[Saved data entries]
'''

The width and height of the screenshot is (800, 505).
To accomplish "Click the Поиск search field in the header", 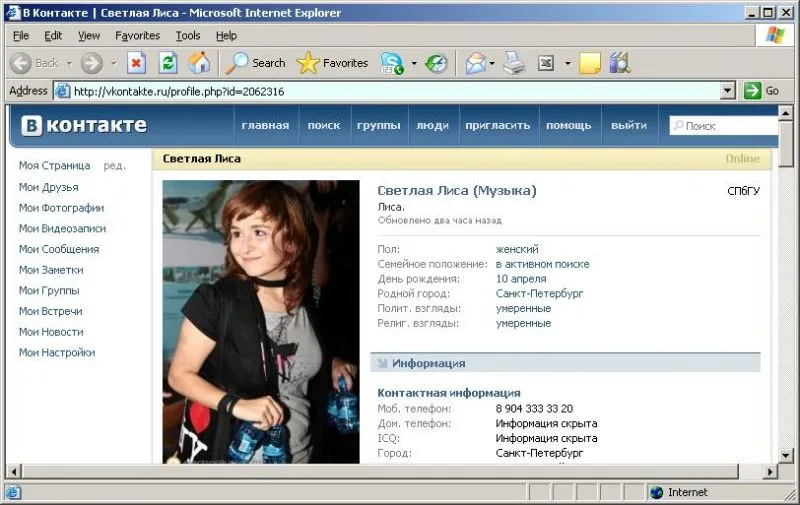I will tap(724, 125).
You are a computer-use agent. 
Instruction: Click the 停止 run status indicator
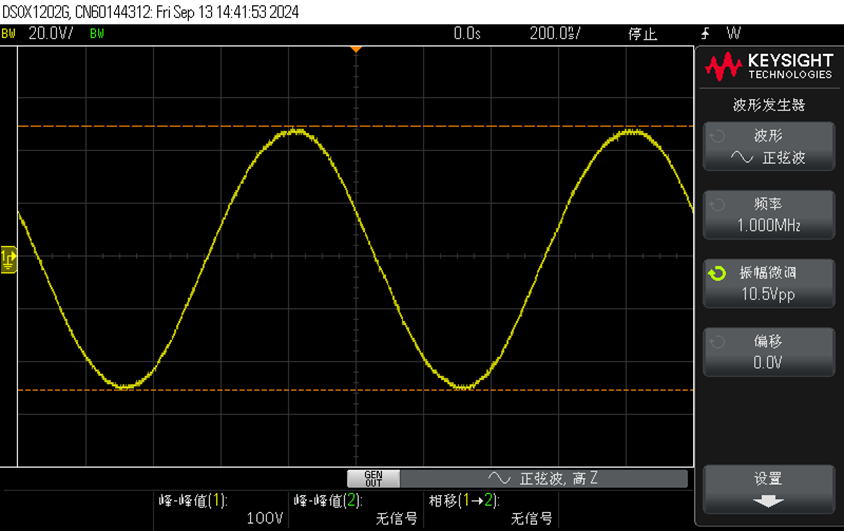(642, 33)
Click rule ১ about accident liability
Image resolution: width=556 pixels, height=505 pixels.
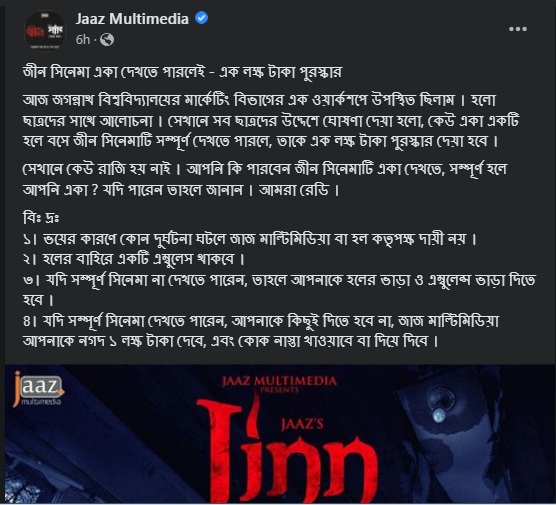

'''

• **ACTION ITEM**
Beginning with the line containing "Click rule ১ about accident liability" and ending with the last line of the data, output those lines exactly and nothing more. Omit every picture.

• **YOUR SOLUTION**
Click rule ১ about accident liability
Image resolution: width=556 pixels, height=505 pixels.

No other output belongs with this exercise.